*** Opening of MATERIAL PROVIDED ***

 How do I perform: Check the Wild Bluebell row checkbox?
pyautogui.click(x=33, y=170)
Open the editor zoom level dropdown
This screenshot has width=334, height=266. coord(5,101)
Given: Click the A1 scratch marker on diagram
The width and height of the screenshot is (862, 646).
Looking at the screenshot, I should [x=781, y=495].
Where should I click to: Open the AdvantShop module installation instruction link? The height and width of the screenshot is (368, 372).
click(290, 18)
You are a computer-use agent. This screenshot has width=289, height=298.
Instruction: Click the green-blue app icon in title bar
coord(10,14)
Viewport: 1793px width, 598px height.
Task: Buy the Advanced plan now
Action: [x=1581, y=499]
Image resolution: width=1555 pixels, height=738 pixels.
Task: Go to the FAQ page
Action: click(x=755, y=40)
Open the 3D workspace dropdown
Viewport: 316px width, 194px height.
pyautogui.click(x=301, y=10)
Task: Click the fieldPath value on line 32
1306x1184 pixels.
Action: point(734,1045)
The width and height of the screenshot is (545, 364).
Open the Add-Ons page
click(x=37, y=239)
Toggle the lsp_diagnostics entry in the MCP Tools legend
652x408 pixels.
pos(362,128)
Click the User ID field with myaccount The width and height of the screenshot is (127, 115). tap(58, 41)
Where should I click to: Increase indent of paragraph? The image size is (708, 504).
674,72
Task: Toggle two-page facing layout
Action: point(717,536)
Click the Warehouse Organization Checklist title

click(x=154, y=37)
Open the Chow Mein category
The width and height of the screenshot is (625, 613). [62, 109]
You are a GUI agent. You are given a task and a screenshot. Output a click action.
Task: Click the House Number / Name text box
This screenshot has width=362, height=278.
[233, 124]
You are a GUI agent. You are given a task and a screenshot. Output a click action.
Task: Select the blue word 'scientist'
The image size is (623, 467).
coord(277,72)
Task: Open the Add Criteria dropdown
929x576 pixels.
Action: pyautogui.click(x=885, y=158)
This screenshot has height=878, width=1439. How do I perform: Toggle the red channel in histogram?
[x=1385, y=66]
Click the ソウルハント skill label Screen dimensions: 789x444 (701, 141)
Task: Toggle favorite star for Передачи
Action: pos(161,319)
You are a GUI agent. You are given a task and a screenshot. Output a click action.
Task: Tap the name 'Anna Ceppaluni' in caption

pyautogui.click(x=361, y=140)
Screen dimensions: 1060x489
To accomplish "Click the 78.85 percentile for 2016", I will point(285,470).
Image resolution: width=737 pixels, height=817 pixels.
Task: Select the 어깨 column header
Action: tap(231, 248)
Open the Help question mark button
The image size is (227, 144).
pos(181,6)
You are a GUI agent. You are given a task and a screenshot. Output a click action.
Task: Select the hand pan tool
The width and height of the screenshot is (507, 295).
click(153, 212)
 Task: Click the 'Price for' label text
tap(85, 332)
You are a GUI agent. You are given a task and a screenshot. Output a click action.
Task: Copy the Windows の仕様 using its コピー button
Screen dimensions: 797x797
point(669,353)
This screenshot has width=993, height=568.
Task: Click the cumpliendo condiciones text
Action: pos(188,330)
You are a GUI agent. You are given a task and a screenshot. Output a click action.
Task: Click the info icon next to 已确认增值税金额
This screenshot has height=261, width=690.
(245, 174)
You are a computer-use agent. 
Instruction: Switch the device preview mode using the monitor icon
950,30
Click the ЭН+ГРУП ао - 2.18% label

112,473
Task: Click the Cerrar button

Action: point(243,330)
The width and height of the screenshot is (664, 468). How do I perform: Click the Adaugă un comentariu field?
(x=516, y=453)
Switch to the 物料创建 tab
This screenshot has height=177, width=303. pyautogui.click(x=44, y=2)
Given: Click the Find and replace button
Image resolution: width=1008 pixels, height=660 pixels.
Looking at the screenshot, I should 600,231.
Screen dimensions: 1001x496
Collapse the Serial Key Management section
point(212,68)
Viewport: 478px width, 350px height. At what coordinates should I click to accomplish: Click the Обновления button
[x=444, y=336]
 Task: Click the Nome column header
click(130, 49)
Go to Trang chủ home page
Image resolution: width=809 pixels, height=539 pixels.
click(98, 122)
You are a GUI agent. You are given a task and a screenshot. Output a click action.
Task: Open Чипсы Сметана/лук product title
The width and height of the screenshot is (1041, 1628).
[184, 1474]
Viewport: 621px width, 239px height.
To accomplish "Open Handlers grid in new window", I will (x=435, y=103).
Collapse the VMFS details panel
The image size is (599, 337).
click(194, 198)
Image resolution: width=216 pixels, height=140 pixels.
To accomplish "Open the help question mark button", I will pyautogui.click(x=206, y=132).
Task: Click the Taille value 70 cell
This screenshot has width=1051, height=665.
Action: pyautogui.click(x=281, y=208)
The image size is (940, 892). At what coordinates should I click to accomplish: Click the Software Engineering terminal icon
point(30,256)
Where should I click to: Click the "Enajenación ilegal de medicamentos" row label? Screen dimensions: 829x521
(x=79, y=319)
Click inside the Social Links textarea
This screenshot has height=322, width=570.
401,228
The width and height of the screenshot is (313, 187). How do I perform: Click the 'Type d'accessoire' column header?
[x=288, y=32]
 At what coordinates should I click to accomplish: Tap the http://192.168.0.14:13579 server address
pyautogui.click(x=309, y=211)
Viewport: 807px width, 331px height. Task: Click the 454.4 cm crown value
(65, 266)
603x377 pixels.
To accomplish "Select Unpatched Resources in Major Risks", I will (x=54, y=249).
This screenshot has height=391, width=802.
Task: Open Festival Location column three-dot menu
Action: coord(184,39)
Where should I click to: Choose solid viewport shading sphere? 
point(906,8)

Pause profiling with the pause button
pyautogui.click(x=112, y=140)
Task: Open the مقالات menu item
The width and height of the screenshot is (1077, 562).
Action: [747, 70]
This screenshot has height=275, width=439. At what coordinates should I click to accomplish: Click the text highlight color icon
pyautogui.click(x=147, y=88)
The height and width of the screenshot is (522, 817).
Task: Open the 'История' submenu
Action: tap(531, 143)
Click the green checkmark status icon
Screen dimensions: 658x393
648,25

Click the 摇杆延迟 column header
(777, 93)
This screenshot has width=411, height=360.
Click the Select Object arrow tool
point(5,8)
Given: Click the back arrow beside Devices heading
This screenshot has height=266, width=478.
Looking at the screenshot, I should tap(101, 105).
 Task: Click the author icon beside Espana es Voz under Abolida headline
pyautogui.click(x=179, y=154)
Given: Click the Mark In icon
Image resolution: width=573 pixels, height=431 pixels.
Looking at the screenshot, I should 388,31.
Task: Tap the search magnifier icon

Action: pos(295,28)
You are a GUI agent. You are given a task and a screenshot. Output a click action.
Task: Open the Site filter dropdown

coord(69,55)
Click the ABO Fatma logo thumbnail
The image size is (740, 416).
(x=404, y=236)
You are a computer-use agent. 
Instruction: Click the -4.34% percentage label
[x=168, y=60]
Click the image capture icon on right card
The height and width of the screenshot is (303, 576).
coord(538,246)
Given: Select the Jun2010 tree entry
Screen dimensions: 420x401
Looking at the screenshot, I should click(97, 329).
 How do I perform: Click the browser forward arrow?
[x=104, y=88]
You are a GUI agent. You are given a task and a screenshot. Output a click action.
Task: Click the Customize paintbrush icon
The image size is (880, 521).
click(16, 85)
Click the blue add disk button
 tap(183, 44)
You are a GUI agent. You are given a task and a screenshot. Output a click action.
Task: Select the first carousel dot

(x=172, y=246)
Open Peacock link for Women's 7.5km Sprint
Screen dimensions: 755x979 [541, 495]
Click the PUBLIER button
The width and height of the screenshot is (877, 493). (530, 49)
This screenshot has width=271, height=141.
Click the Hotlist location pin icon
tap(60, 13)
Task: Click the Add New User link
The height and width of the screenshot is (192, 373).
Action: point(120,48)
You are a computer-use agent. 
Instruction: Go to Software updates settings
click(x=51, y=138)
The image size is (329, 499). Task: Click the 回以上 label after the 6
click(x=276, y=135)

*** Close of MATERIAL PROVIDED ***

> **WORK TO BE COMPLETED**
Output the lines above exactly, but only those between the line holding "Task: Click the 'Price for' label text" and the line holding "Task: Copy the", inclusive.

> **TASK RESPONSE**
 Task: Click the 'Price for' label text
tap(85, 332)
You are a GUI agent. You are given a task and a screenshot. Output a click action.
Task: Copy the Windows の仕様 using its コピー button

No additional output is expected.